Performing longitudinal studies is essential to capture steps of disease progression but is either not possible or prohibitively expensive in post-mortem clinical samples and/or mice models. Therefore, in the present form, we have implemented PAMAF in an in vitro model which allowed quantification of diverse omic layers and was also well-suited for the follow up high-throughput drug perturbation assays. Here, we used TGFβ to induce EMT in MCF10A cells, but EMT can also be induced in a variety of other conditions, including different cytokines (FGF, EGF, HGF, Wnt/β-catenin, Notch) and cell/tissue models. The next iterations of the PAMAF workflow could include its implementation in iPSCs and/or organoids and decreasing sample requirements by incorporating low-input sample processing advancements. With further improvements in bioinformatics tool to handle and analyze such large and diverse datasets, the limitations of current tools will be overcome.
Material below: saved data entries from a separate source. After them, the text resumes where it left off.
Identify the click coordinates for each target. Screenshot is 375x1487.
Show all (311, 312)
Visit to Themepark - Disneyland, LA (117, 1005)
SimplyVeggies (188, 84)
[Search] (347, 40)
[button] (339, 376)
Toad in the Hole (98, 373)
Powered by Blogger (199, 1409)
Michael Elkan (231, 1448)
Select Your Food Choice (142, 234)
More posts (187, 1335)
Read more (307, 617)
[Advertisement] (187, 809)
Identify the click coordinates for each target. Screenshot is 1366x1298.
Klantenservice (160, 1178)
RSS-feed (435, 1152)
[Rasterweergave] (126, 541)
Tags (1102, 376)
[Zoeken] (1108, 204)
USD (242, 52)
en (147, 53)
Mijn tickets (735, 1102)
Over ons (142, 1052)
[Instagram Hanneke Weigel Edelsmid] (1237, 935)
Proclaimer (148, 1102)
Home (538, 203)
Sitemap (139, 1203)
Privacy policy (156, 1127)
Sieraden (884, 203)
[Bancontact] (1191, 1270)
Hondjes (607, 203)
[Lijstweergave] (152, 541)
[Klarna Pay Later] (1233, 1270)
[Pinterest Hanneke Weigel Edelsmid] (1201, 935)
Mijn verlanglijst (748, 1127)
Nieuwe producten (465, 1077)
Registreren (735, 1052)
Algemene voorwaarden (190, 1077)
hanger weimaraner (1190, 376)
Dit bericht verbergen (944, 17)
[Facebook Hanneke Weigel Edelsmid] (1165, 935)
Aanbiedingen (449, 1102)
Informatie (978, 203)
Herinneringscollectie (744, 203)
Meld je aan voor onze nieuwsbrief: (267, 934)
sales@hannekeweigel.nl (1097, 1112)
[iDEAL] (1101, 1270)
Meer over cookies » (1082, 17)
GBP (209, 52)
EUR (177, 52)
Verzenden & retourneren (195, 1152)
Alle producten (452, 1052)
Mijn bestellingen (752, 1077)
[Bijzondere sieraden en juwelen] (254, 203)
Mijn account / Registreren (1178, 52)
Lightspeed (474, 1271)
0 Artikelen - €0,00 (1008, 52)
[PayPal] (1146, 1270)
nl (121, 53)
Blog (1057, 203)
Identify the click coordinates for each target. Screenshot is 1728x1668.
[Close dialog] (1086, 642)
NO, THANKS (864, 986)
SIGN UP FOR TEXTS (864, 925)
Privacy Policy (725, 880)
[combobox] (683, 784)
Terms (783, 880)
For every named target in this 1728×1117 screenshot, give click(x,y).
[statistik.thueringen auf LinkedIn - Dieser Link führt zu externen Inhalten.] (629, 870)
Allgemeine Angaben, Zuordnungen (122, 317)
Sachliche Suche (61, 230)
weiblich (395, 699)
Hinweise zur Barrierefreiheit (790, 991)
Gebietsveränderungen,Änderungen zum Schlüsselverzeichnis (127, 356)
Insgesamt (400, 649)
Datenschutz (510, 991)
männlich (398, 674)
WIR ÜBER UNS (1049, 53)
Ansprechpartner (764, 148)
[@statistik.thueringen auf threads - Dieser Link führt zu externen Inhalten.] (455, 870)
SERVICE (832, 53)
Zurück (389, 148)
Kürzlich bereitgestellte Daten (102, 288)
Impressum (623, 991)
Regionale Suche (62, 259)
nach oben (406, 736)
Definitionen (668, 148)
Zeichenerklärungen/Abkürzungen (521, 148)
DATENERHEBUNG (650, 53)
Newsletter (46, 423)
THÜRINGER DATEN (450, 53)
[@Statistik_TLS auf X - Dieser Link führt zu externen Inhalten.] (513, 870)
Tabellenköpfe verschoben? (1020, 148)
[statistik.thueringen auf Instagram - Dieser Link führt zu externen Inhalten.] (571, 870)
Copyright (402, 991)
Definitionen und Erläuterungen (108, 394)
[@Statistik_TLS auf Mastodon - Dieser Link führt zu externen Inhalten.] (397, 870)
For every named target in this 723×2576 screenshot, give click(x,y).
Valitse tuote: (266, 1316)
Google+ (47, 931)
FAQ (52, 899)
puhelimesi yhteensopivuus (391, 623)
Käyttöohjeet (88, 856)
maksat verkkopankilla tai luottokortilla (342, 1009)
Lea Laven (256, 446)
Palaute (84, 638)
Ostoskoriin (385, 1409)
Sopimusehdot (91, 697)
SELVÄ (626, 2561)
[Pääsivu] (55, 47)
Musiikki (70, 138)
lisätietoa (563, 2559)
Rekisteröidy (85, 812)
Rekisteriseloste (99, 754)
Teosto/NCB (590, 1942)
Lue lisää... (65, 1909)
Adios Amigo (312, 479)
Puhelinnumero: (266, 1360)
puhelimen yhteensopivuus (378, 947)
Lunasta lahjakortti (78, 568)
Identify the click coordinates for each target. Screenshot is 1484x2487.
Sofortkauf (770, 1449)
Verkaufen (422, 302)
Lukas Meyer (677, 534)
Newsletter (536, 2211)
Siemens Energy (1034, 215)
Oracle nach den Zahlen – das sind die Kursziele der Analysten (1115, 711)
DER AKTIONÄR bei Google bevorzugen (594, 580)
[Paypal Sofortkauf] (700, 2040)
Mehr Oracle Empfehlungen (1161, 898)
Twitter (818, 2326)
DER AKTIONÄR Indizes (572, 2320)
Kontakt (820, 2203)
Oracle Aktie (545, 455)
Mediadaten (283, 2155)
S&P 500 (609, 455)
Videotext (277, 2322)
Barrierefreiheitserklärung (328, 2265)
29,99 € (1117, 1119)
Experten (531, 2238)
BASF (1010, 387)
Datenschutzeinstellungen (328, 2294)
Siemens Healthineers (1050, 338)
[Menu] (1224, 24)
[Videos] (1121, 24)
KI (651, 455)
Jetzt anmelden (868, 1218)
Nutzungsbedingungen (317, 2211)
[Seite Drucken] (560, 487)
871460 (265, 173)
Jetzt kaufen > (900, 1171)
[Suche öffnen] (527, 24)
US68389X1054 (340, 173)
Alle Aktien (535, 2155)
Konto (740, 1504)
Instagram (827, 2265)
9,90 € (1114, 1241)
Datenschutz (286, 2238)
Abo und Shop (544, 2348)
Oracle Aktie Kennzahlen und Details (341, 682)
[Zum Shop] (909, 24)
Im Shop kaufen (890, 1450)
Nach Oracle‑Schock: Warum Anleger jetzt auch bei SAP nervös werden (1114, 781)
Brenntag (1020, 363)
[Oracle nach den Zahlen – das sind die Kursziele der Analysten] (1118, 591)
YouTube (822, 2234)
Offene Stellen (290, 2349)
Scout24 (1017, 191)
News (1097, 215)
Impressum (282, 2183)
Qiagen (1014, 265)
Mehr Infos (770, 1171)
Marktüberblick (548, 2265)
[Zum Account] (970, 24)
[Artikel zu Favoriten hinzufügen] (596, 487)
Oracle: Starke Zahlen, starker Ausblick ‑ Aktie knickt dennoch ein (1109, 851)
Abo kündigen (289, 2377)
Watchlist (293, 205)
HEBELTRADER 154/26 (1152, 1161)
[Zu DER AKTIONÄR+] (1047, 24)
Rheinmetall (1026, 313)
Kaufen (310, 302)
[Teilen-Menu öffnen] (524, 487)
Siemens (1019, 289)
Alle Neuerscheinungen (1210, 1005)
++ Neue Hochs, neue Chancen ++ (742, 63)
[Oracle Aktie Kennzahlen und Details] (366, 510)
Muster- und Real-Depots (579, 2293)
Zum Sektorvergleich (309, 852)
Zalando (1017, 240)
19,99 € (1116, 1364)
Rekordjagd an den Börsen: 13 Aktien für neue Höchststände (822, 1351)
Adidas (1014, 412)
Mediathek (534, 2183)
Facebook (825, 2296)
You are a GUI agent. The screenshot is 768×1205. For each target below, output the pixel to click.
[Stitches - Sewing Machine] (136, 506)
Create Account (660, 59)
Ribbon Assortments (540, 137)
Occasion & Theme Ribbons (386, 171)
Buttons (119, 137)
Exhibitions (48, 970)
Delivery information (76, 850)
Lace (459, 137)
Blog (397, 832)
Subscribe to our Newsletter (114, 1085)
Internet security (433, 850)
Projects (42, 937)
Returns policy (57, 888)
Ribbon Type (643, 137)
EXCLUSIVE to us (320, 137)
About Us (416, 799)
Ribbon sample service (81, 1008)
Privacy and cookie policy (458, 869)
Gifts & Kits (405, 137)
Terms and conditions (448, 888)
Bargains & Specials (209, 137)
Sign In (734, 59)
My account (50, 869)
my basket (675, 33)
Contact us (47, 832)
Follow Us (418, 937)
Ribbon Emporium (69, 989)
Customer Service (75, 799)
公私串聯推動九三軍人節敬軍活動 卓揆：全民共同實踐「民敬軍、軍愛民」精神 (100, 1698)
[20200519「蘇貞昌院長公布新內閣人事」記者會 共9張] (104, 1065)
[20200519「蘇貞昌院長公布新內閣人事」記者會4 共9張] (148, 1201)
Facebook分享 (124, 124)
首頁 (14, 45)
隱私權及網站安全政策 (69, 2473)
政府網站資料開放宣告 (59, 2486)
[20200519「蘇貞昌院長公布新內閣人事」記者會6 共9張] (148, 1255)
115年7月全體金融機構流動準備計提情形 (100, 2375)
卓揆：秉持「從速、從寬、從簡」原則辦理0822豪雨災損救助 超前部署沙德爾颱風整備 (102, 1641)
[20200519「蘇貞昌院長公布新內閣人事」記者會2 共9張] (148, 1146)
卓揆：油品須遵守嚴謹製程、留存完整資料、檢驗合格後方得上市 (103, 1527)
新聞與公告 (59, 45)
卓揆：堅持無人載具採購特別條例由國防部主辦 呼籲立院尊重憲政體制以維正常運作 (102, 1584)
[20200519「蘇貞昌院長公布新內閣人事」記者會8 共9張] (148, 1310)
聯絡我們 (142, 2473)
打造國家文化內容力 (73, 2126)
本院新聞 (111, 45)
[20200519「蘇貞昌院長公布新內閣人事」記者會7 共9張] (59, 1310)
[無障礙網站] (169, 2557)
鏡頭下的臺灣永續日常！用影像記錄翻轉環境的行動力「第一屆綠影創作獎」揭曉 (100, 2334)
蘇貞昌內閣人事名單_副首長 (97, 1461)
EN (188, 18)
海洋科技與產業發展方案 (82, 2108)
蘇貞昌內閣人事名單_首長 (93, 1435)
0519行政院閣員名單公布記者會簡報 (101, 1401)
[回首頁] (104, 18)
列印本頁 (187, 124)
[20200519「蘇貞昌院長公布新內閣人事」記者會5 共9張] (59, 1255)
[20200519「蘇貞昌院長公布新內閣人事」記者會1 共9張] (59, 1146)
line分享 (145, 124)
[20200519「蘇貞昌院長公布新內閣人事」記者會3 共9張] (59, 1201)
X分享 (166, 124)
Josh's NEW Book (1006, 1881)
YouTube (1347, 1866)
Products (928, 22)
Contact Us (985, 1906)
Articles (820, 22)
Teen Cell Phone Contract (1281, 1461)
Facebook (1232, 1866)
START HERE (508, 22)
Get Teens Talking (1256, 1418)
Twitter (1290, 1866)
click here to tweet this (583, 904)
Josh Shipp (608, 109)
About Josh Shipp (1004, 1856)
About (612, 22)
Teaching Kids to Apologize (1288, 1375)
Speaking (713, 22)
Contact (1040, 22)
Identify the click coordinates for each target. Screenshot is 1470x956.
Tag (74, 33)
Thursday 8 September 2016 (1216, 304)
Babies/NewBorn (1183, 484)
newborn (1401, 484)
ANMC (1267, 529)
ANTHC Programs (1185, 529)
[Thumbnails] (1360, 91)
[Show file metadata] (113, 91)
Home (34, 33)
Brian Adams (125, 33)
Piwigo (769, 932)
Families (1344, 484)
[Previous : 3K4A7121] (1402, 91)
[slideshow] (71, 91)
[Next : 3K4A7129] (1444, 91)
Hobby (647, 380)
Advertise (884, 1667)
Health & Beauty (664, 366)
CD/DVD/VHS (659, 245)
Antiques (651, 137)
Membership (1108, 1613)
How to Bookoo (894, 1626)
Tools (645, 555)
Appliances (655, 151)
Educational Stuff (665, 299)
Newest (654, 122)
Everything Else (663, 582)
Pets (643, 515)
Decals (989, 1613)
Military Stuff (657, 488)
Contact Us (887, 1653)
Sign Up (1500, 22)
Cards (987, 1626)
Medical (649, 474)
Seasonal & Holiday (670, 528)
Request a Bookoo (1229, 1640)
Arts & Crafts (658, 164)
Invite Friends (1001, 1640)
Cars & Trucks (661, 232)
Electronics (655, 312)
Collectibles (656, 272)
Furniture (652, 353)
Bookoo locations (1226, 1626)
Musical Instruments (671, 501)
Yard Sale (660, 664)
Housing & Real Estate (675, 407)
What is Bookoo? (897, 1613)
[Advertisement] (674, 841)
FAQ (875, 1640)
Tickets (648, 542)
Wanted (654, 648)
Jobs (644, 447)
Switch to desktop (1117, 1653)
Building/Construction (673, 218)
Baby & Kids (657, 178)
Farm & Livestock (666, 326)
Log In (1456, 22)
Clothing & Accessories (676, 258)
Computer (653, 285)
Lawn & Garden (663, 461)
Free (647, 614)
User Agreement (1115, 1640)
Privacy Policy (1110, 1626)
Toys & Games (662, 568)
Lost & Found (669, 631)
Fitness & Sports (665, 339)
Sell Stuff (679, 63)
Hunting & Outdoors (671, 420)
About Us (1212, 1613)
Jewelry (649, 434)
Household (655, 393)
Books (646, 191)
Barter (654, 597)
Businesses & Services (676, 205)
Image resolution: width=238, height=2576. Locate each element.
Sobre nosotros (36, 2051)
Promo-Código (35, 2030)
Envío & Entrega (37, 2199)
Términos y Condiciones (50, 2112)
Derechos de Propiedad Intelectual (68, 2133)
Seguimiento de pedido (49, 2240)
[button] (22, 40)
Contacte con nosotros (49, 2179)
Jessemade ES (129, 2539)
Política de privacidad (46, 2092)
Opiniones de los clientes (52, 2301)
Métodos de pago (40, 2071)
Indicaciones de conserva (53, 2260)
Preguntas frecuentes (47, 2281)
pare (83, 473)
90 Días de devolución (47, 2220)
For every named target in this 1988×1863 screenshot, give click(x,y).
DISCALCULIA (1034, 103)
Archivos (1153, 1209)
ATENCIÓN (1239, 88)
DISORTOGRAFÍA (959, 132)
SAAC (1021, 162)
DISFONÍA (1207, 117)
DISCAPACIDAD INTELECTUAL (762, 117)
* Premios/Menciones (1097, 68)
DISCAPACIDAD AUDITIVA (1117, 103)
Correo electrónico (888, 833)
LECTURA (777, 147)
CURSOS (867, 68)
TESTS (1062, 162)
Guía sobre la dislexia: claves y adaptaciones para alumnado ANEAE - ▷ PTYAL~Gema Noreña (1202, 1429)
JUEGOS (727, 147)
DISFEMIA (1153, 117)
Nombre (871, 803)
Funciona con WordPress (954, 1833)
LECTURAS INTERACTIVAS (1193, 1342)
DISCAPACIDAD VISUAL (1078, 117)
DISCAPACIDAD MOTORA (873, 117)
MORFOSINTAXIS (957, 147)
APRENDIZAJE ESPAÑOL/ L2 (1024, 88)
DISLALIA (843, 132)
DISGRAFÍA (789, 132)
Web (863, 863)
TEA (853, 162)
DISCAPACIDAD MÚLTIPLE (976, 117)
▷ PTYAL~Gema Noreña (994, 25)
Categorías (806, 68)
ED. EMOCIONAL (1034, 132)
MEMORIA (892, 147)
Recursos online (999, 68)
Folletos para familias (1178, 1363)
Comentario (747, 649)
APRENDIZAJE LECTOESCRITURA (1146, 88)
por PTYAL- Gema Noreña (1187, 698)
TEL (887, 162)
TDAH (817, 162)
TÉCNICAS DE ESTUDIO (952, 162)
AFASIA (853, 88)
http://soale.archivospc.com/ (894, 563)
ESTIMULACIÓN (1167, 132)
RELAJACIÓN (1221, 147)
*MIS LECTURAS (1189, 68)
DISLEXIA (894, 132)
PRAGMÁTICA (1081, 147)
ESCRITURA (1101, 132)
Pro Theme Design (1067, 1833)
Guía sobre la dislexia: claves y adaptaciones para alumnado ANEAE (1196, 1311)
In addition to cancer biology, PAMAF-like workflows could generate detailed molecular expression landscapes for interrogating multifaceted biological processes such as heart, metabolism, and neuronal disorders.

Methods

Contact for reagent and resource sharing

Information and requests for resources and reagents should be directed to the corresponding author, Andrew Emili (emili@ohsu.edu).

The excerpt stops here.